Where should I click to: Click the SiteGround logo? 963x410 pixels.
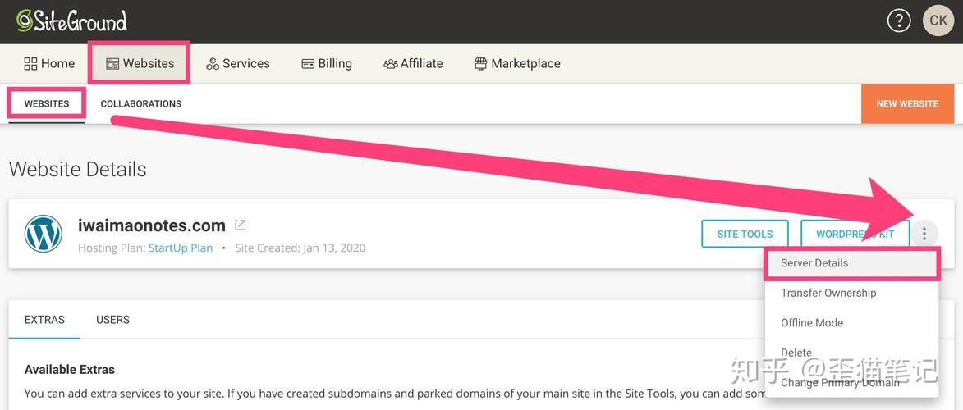pos(72,21)
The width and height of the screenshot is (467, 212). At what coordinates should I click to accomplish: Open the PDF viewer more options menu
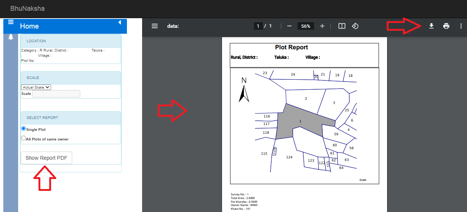[461, 26]
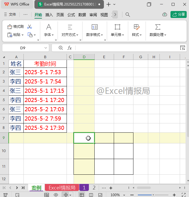Open the File (文件) menu button
This screenshot has width=189, height=197.
10,14
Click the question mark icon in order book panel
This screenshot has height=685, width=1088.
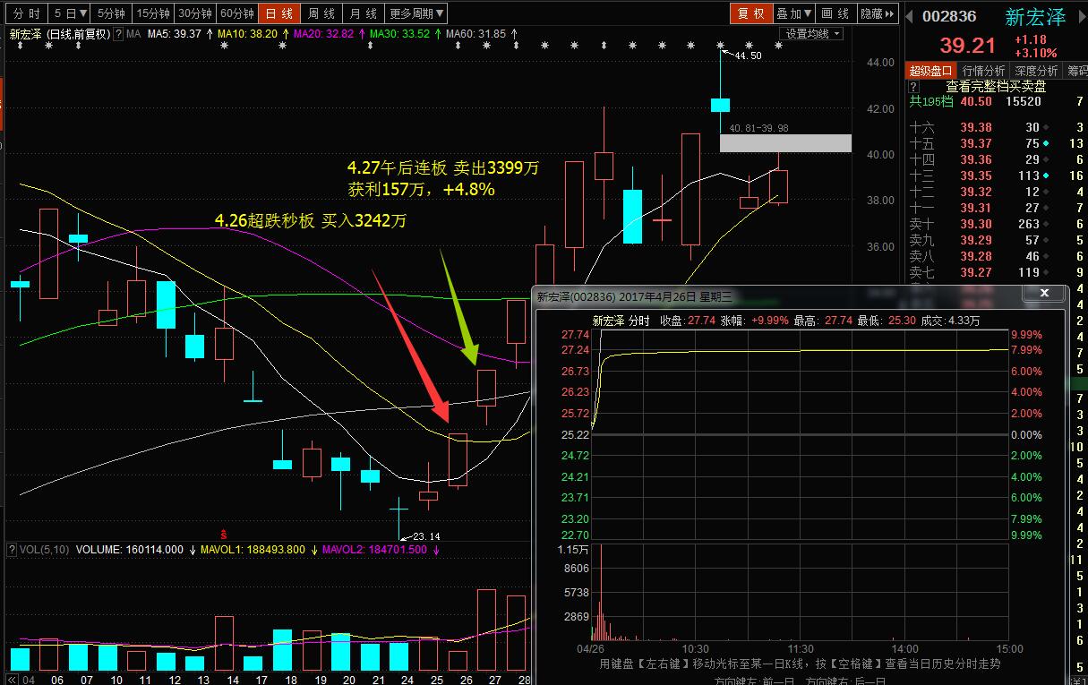click(913, 87)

+++++

▶ Prompt
All of the material shown above needs to be duplicated exactly. Omit every picture.

▶ Response to the exercise
Where should I click to: Click the SiteGround logo? 963x410 pixels.
pos(72,21)
The width and height of the screenshot is (467, 212). At what coordinates should I click to accomplish: Open the PDF viewer more options menu
[461, 26]
Open the File (文件) menu button
This screenshot has width=189, height=197.
10,14
Click the question mark icon in order book panel
This screenshot has height=685, width=1088.
click(913, 87)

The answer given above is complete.